DJO uses its website as a channel of distribution of material Company
information. Financial and other material information regarding the
Company is routinely posted and accessible at www.DJOglobal.com.
Safe Harbor Statement
This press release contains forward-looking statements within the
meaning of Section 27A of the Securities Act of 1933, as amended, and
Section 21E of the Securities Exchange Act of 1934, as amended. Such
statements relate to, among other things, the Company's expectations for
its businesses relative to the current market conditions and a slowly
improving sales environment within the global economy, U.S. and global
recessions, foreign exchange environment, sales and Adjusted EBITDA
levels and trends for 2009, gross profit margin expansion and cost
reduction programs. The words "believe," "will," "should," "expect,"

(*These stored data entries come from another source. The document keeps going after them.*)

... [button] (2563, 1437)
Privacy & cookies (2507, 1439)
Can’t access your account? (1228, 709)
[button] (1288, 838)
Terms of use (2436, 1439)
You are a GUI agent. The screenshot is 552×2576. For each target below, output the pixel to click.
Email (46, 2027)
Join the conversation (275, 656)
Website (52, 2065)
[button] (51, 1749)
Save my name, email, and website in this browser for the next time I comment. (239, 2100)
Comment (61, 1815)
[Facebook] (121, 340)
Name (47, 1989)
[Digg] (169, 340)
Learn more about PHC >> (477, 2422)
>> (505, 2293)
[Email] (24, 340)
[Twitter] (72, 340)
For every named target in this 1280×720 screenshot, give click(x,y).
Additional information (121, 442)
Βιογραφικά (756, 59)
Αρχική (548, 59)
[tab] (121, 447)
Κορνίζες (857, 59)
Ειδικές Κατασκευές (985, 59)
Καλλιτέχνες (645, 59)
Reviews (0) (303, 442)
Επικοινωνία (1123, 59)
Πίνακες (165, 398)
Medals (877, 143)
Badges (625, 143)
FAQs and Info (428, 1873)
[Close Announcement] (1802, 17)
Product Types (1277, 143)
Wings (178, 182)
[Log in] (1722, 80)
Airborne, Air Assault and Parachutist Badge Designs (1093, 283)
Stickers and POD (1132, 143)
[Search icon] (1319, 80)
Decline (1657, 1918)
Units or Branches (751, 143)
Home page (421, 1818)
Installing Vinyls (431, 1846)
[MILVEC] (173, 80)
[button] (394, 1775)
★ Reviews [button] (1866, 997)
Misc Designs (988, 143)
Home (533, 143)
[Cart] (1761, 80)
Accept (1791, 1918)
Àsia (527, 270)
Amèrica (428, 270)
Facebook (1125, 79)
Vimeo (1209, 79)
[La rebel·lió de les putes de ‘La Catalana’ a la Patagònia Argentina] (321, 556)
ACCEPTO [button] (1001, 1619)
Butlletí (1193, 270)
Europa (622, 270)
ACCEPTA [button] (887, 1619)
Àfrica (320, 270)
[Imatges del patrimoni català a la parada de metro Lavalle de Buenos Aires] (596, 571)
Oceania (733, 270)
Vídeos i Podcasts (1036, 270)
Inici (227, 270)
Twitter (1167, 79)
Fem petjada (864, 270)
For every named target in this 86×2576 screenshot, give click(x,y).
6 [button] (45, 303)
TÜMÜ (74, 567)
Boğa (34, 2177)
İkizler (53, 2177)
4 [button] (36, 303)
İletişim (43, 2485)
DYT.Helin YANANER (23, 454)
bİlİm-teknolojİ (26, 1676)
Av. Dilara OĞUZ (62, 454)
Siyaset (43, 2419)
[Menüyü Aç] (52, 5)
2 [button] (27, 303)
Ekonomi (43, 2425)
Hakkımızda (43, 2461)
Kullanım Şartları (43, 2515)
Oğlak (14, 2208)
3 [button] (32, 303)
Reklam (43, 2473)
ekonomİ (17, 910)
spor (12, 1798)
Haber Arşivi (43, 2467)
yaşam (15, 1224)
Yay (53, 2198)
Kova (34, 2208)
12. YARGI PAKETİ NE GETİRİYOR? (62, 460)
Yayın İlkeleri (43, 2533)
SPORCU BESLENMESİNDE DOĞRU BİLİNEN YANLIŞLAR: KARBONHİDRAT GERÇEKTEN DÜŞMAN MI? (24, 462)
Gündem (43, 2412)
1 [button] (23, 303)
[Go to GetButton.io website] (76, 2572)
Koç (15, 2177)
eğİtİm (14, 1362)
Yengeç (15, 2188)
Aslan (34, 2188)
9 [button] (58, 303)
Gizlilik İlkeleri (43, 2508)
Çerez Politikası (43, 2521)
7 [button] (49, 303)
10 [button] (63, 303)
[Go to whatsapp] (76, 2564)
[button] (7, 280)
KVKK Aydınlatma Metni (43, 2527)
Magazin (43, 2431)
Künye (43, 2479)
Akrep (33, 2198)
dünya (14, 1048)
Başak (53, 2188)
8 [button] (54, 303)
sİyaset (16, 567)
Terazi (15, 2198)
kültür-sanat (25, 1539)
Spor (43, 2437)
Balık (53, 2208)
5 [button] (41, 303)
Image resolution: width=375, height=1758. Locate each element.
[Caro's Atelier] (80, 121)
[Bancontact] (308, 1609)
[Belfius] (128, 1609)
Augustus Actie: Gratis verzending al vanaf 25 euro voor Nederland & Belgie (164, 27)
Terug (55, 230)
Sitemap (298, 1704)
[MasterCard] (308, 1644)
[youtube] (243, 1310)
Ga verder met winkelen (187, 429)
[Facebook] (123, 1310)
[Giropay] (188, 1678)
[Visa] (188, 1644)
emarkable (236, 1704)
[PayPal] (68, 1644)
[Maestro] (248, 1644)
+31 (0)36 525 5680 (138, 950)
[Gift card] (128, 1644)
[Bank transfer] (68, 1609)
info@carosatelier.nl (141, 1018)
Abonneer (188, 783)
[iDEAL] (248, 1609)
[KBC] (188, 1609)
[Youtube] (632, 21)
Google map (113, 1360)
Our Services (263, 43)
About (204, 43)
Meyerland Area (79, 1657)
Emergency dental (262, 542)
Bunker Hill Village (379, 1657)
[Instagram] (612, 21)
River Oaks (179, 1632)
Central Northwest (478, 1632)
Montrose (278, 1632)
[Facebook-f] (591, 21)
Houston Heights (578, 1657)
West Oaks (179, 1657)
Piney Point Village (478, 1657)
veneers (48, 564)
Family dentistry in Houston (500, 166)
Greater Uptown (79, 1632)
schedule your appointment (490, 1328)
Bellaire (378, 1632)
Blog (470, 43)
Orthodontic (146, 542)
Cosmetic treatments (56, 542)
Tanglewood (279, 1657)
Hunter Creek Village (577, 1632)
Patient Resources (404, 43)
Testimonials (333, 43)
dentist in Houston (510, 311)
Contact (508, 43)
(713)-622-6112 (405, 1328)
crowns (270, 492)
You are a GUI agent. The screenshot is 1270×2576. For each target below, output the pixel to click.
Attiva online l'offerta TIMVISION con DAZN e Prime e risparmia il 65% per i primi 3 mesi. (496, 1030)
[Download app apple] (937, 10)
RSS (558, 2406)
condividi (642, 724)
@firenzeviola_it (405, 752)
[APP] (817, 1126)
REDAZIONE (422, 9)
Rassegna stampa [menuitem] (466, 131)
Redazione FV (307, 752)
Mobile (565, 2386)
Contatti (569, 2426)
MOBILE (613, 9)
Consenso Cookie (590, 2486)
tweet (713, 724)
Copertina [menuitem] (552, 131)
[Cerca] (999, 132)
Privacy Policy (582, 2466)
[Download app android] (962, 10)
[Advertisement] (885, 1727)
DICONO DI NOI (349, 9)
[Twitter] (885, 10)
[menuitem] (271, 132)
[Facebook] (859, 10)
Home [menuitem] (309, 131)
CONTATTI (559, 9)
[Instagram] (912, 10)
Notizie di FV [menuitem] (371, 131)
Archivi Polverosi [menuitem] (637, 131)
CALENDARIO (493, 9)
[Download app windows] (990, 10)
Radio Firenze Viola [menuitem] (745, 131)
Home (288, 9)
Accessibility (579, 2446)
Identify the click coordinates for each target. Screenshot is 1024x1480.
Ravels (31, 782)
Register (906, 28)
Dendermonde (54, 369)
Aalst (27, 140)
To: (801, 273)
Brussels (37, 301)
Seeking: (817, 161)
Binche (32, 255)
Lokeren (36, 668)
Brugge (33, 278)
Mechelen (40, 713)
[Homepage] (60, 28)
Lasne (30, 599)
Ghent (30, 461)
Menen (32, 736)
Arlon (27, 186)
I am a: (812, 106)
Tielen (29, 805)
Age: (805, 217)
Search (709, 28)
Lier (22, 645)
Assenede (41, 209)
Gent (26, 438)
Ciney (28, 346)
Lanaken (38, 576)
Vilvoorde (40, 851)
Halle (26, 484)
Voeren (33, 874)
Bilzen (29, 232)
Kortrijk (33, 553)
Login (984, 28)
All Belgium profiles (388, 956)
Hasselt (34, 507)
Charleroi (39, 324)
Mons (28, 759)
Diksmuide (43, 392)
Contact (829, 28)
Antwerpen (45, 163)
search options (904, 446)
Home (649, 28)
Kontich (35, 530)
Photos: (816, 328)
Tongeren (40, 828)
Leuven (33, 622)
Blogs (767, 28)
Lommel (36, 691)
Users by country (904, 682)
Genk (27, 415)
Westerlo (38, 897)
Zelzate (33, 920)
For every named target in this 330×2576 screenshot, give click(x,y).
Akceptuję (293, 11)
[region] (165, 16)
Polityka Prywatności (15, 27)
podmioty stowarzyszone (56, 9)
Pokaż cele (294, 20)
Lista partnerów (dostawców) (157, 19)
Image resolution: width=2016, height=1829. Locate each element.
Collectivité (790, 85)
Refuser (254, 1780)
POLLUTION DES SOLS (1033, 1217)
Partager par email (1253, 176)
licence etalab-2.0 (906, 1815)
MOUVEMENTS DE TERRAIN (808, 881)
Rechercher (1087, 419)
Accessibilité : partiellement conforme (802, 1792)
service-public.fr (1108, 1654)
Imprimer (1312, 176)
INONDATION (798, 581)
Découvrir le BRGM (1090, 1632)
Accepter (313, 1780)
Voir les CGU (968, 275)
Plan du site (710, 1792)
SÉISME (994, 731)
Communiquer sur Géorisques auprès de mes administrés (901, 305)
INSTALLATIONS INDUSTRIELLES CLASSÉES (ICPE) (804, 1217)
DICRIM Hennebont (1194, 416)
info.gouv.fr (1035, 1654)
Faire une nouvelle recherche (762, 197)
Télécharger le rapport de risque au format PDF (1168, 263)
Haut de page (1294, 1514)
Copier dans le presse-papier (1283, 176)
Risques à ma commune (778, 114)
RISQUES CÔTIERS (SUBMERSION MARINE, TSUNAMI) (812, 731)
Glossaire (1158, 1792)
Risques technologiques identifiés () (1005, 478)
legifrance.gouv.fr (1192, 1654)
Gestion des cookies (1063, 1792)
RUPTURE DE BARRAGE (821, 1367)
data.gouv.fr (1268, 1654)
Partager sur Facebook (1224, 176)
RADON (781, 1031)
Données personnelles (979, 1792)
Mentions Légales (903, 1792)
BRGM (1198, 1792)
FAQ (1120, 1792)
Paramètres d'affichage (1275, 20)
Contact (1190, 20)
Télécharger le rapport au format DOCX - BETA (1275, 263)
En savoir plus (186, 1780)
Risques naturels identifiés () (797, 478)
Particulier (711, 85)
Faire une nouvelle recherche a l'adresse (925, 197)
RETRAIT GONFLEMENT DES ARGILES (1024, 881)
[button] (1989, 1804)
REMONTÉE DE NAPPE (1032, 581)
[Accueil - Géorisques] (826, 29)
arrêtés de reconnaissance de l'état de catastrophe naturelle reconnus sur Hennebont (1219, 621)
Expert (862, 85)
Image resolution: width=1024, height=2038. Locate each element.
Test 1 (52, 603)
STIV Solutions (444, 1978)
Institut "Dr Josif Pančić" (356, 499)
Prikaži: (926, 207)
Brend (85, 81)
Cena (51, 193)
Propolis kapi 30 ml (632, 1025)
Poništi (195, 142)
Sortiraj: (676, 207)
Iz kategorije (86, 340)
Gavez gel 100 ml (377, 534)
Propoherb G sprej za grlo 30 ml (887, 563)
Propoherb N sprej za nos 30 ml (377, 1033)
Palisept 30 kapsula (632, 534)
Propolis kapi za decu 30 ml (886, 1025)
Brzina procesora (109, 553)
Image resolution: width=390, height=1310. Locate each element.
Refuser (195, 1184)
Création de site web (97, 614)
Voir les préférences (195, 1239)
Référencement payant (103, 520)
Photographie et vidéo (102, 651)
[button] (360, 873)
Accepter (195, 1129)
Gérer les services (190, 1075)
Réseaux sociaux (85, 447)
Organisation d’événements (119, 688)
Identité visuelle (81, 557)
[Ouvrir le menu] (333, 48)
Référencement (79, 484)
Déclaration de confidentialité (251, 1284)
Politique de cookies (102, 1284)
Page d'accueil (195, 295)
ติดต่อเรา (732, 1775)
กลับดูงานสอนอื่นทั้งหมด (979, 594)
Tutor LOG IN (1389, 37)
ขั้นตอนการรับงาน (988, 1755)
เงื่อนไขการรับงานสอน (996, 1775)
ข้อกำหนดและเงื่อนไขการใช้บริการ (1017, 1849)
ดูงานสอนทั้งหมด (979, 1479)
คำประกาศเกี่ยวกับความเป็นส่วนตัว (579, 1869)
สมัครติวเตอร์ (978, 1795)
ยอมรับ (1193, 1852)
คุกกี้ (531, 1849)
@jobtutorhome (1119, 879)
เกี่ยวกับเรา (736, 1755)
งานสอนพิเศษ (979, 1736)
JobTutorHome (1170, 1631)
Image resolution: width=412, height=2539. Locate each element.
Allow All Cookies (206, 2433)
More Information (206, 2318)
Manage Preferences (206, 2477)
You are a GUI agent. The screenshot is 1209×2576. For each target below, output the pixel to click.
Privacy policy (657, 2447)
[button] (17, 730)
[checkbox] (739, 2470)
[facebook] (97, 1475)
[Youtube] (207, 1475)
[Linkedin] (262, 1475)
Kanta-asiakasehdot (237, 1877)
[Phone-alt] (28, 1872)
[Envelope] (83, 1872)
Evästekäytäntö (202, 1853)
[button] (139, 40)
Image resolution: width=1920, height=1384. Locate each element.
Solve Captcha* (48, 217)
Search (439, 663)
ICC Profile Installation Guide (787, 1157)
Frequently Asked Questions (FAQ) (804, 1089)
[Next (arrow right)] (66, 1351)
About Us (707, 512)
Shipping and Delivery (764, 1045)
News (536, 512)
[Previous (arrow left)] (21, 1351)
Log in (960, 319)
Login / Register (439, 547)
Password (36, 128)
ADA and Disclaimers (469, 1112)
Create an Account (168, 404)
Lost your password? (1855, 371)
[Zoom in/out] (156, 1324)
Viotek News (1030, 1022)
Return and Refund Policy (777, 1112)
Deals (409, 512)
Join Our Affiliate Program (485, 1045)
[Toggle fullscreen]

"intend," "estimate" and "anticipate," variations of such words and
similar expressions identify forward-looking statements, but their
absence does not mean that a statement is not a forward-looking
statement. These forward-looking statements are based on the Company's
current expectations and are subject to a number of risks, uncertainties
and assumptions, many of which are beyond the Company's ability to
control or predict. The Companyundertakes no obligation to update any
forward-looking statements, whether as a result of new information,
future events or otherwise. The important factors that could cause
actual operating results to differ significantly from those expressed or
implied by such forward-looking statements include, but are not limited
to the successful execution of the Company's business strategies
relative to its Domestic Rehabilitation, Domestic Surgical Implant and
International segments; successful execution of the Company's sales
strategies; the success of the Company's cost reduction initiatives
designed to improve gross profit margins, reduce operating expenses and
increase cash flow; the Company's highly leveraged financial position
resulting primarily from the indebtedness incurred in connection with
the DJO Merger and other recent acquisitions; the impact on the Company
and its customers from instability in the credit markets; the continued
growth of the markets the Company addresses and any impact on these
markets from deteriorating economic conditions in the U.S. and
worldwide; the impact of potential reductions in reimbursement levels by
Medicare and other governmental and commercial payors; the Company's
ability to successfully develop, license or acquire, and timely
introduce and market new products or product enhancements; the Company's
dependence on orthopedic professionals, agents and distributors for
marketing its products; the Company's dependence on third-party agents
to manage insurance billing and collections; risks relating to the
Company's international operations; resources needed and risks involved
in complying with government regulations and in developing and
protecting intellectual property; the impact of a previously-announced
pending government investigation and related private lawsuit concerning
industry reimbursement and marketing practices in the bone growth
stimulation market; and the effects of healthcare reform, Medicare
competitive bidding, managed care and buying groups on the prices of the
Company's products. Other risk factors are detailed in DJOFL's Annual
Report on Form 10-K for the year ended December 31, 2008 and Quarterly
Report on Form 10-Q filed on March 11, 2009 and July 31, 2009,
respectively, with the Securities and Exchange Commission.